» TASK STATEMENT: Repeat, word for word and with nothing added, each line from the one containing "Click the search magnifier icon" to the final line of the data, keeping both ends. Pictures are not part of the copy.

┌────────

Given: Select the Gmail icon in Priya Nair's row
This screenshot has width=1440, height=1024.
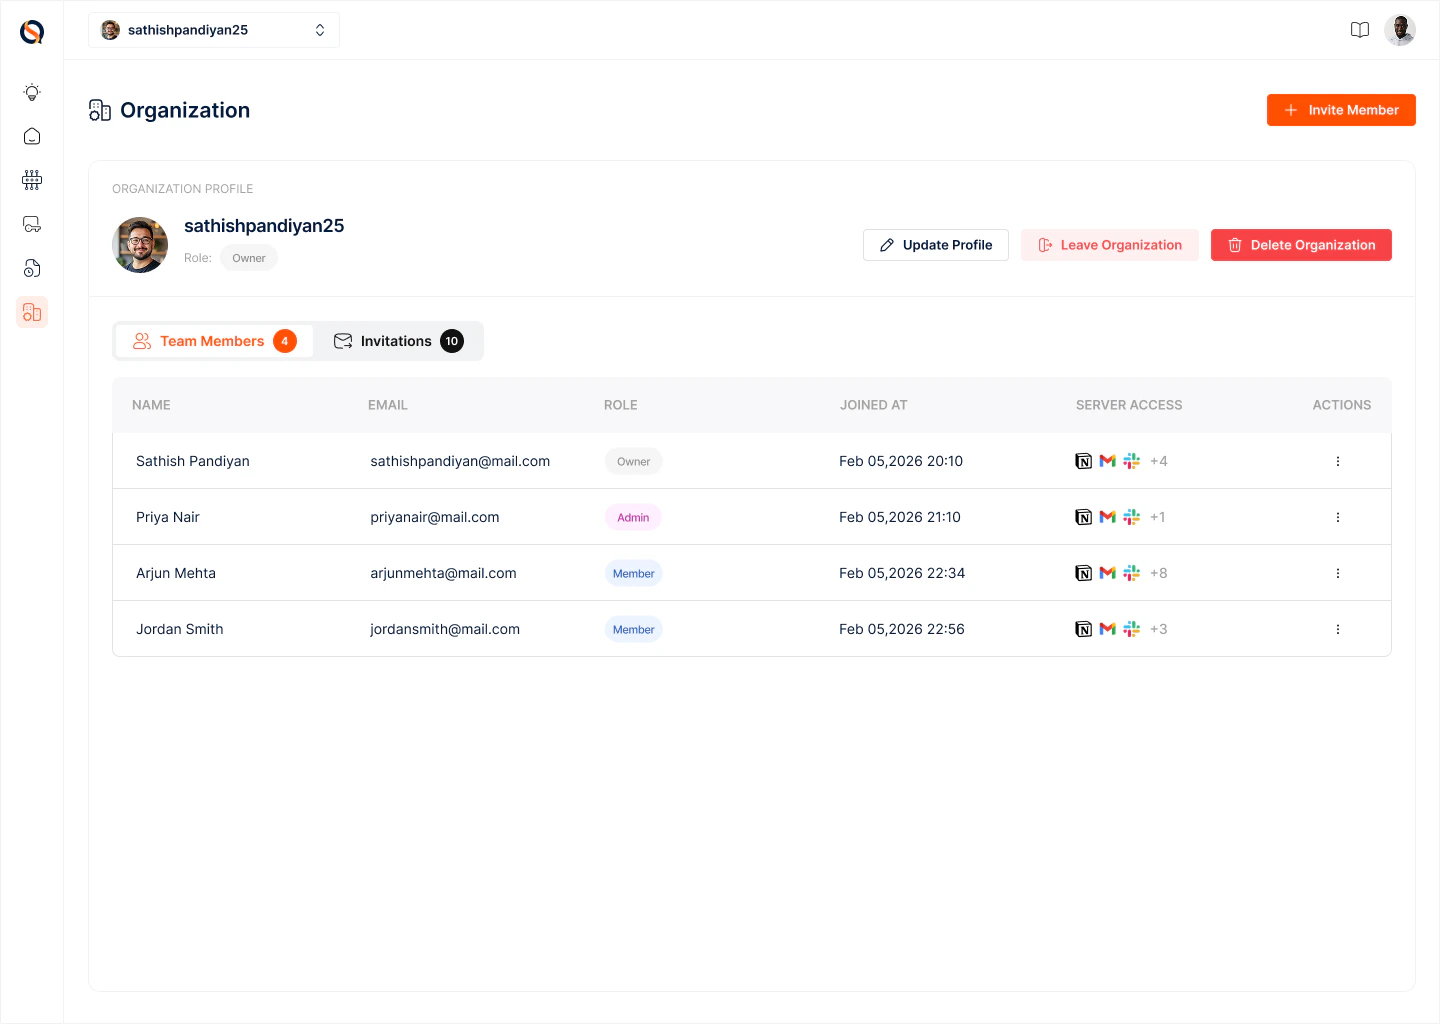Looking at the screenshot, I should [1107, 516].
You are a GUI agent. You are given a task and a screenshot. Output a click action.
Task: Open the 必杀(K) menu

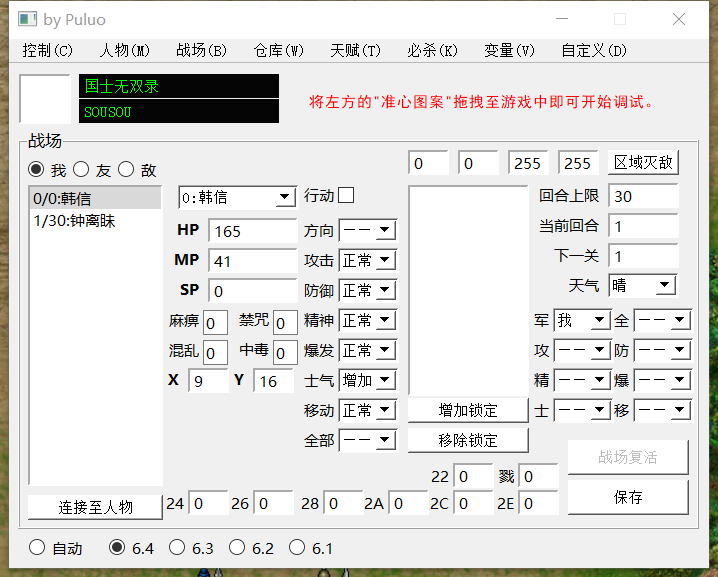tap(432, 50)
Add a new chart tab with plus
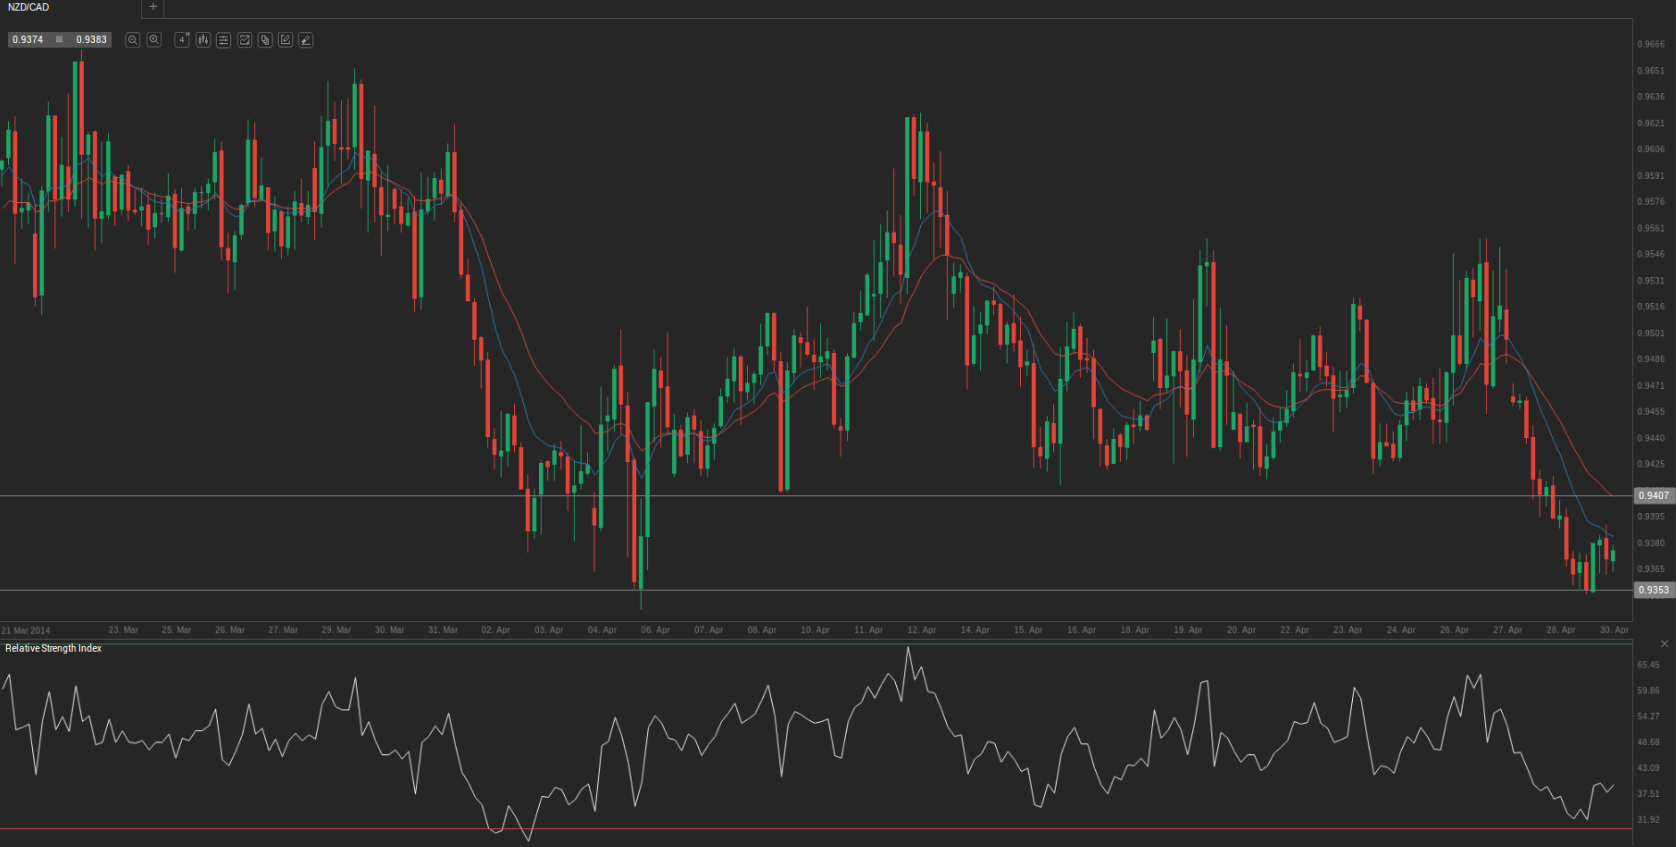Image resolution: width=1676 pixels, height=847 pixels. [153, 7]
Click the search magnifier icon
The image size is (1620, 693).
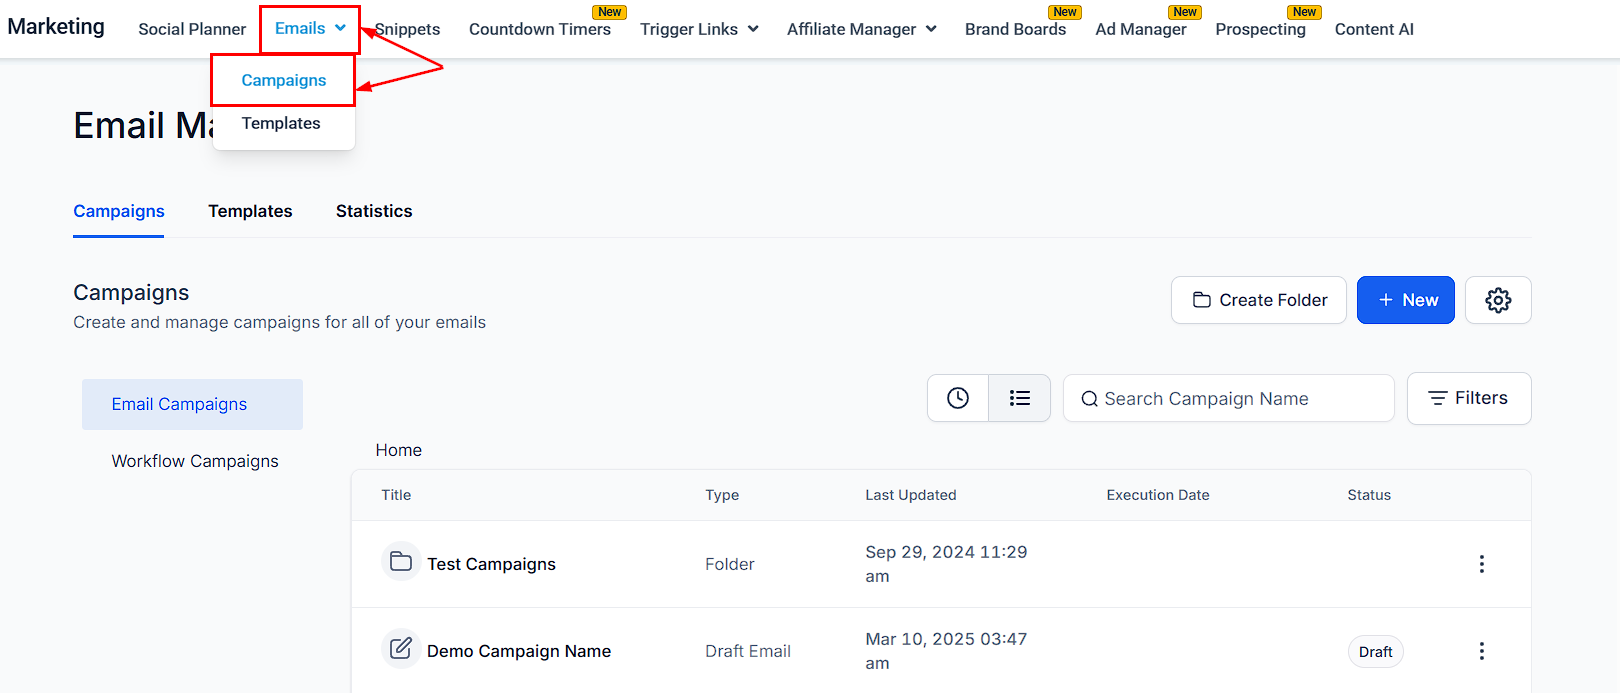tap(1089, 399)
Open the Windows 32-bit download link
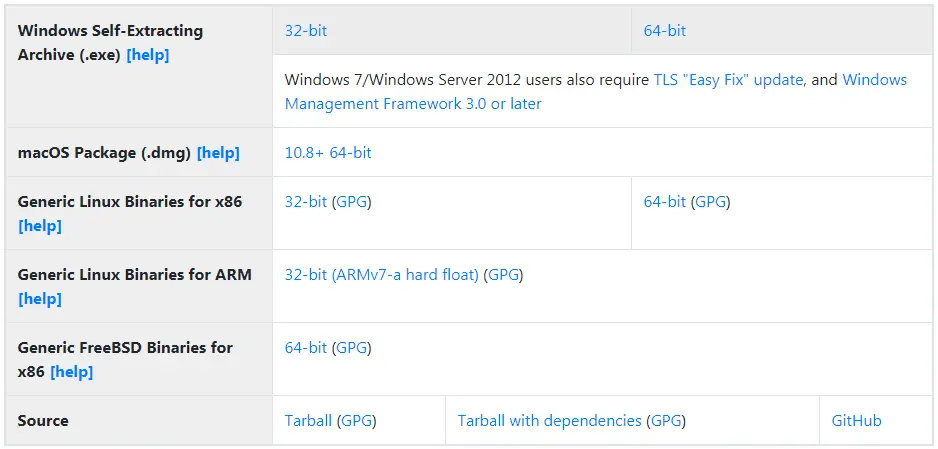Viewport: 938px width, 449px height. [x=306, y=30]
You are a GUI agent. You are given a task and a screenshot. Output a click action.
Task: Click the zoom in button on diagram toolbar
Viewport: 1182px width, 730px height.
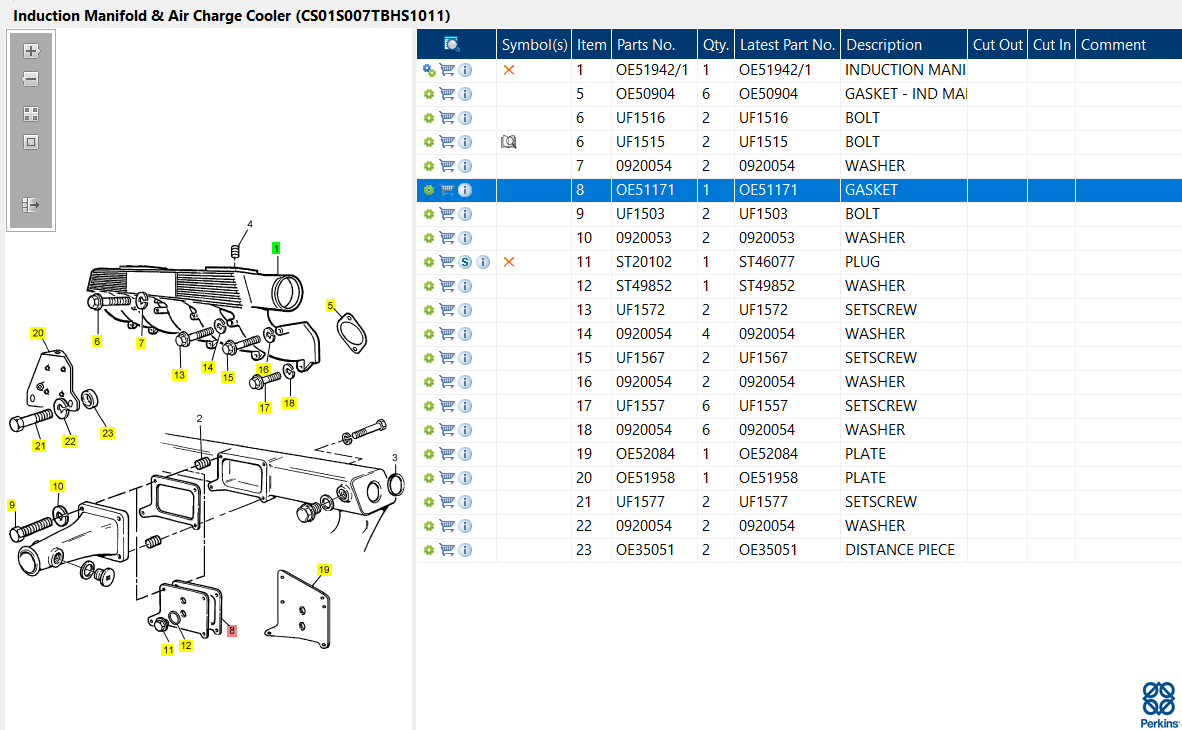pos(31,51)

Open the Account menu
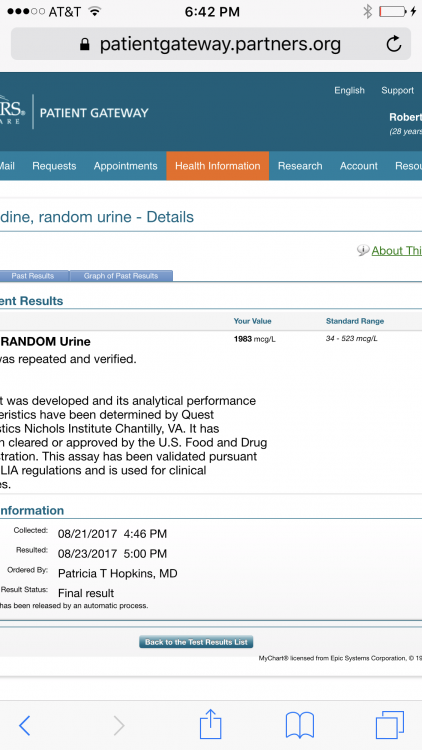click(359, 166)
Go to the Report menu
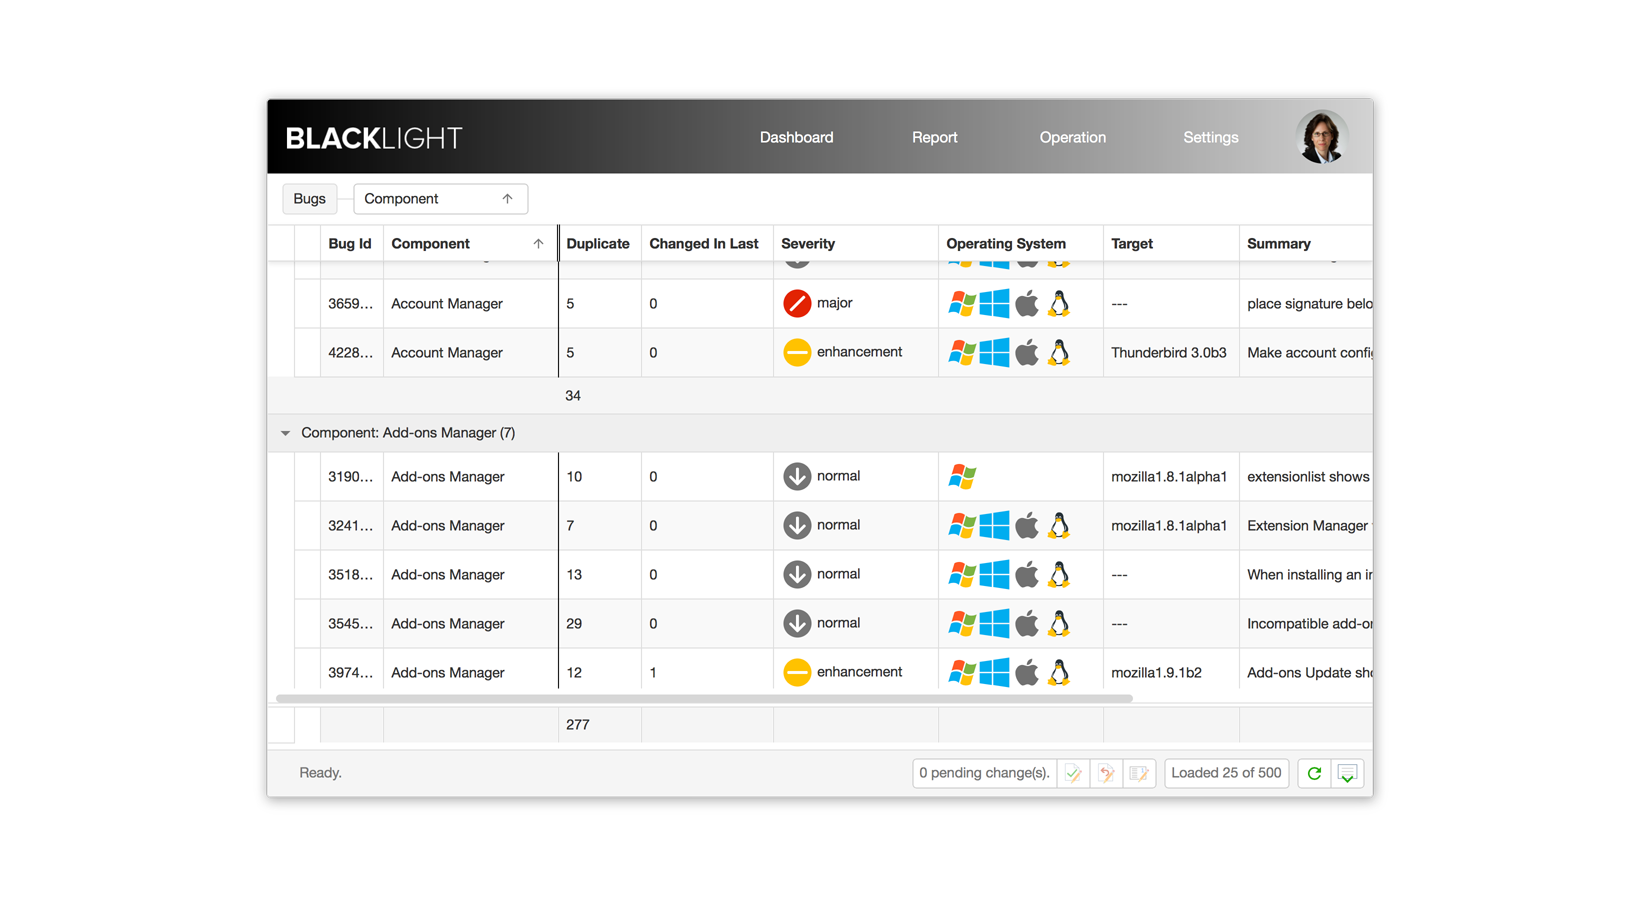 tap(934, 138)
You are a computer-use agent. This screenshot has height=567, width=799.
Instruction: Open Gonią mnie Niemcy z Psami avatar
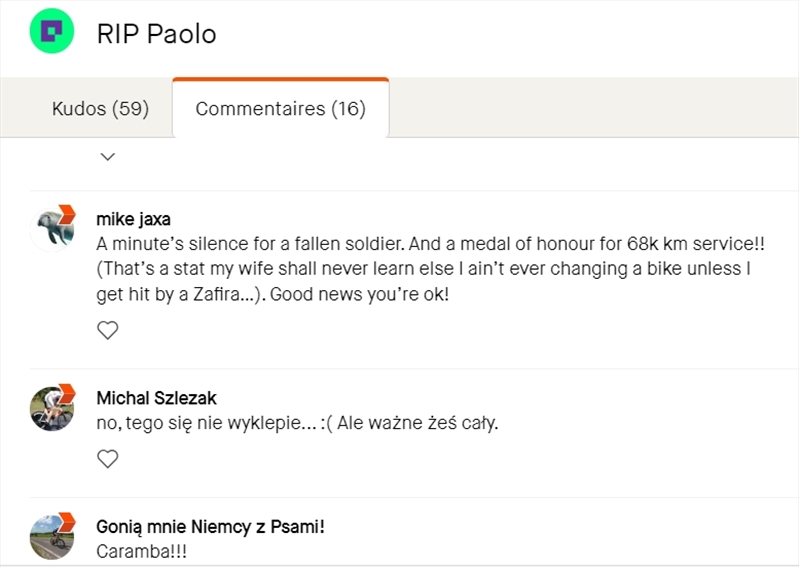pyautogui.click(x=50, y=537)
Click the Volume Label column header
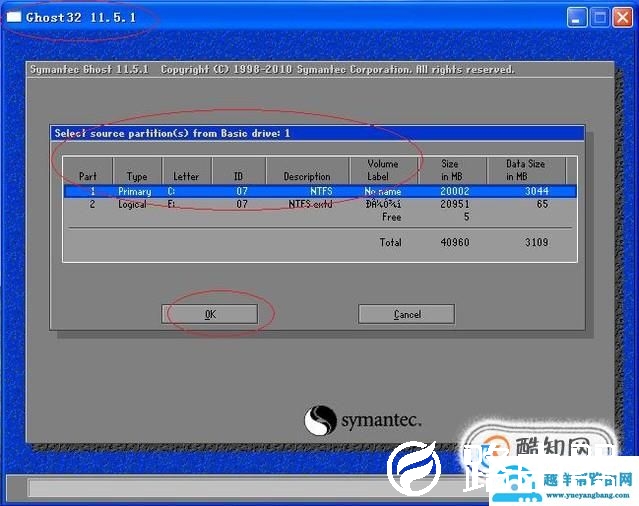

└────────

» RESULT FOR THIS EXERCISE:
Click the search magnifier icon
The image size is (1620, 693).
tap(1089, 399)
Open the Windows 32-bit download link
Viewport: 938px width, 449px height. [x=306, y=30]
You are a GUI agent. You are given a task and a screenshot. Output a click action.
Task: Click the zoom in button on diagram toolbar
Viewport: 1182px width, 730px height.
pos(31,51)

Open the Account menu
click(359, 166)
Go to the Report menu
 tap(934, 138)
You are a computer-use agent. This screenshot has height=567, width=799.
Instruction: Open Gonią mnie Niemcy z Psami avatar
pyautogui.click(x=50, y=537)
Click the Volume Label column header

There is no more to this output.